Your answer should consist of the lines in the data below that contain "this".

────────────────────────────────────────

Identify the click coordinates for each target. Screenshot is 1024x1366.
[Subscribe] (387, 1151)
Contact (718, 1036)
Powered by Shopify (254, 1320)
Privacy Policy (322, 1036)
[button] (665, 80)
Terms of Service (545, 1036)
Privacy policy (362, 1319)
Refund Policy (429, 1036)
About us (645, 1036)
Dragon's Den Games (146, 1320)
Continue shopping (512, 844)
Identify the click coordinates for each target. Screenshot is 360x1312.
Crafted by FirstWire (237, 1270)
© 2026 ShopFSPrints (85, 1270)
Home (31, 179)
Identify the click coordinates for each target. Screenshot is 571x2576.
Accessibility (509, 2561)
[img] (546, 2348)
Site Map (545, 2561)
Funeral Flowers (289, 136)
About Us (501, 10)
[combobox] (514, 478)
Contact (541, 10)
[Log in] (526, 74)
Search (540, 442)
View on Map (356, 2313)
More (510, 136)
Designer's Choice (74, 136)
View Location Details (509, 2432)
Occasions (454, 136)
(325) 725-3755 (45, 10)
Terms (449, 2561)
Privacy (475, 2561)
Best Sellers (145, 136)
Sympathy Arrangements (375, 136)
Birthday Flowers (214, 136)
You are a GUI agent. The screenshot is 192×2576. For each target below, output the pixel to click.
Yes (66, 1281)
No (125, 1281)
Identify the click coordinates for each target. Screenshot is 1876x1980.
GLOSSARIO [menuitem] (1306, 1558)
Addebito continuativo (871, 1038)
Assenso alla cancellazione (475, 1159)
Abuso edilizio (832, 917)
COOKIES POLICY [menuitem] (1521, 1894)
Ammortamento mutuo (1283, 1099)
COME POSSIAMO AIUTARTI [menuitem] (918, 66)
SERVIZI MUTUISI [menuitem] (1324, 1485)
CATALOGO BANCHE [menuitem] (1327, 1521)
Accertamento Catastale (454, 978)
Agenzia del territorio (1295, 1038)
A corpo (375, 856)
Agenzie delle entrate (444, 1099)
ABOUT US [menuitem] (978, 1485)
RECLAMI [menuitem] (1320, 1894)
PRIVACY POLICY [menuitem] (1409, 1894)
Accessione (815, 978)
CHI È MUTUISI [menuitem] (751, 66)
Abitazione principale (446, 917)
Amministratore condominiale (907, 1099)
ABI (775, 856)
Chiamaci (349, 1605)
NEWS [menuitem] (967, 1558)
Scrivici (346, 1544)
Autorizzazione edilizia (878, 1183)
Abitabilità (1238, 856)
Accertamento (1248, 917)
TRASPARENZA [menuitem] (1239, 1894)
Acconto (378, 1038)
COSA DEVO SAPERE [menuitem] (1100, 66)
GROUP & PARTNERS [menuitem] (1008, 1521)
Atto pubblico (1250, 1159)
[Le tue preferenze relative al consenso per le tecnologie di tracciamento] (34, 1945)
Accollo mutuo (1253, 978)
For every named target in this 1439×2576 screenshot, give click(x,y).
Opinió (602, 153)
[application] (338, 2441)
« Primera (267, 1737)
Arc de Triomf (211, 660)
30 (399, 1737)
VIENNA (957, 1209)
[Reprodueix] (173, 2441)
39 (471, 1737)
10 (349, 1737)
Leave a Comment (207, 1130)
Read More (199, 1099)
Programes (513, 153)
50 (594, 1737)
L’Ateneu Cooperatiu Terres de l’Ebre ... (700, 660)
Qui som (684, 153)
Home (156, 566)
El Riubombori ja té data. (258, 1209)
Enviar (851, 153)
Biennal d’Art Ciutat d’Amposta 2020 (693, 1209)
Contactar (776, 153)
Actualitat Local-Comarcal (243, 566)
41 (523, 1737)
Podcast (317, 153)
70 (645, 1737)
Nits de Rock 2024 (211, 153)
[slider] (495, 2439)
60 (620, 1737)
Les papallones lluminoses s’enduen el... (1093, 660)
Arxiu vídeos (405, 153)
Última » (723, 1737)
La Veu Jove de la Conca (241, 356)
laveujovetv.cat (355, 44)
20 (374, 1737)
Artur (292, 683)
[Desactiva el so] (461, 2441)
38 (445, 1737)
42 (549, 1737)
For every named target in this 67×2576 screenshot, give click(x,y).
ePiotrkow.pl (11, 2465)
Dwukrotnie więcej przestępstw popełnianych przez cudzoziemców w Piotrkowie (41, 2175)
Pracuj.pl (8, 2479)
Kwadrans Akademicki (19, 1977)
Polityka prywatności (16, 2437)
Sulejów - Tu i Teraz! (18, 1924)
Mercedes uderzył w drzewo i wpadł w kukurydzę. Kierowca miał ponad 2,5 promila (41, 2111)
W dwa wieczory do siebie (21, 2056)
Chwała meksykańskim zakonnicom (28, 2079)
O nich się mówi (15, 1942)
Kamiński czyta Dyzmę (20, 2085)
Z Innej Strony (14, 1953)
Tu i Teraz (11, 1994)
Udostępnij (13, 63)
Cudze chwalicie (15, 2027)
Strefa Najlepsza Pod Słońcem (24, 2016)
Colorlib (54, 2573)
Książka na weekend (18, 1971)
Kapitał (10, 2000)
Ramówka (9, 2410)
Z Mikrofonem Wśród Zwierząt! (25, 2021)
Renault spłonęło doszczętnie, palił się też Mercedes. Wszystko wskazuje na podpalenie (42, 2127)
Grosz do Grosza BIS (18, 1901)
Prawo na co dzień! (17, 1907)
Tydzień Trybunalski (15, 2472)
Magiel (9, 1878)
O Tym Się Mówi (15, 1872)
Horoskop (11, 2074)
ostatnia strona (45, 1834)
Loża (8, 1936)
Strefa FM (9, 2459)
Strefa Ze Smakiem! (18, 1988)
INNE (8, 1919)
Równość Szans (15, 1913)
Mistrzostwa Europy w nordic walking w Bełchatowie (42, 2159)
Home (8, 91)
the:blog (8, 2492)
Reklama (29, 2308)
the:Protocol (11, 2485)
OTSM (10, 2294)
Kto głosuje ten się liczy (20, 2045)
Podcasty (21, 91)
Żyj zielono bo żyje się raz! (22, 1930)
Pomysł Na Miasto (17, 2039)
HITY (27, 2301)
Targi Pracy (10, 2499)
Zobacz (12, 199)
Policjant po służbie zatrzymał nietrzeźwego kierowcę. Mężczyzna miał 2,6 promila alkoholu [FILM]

────────────────────────────────────────

* [Problem solution]:
For every named target in this 1439×2576 screenshot, give click(x,y).
For every named target in this 67×2576 screenshot, give click(x,y).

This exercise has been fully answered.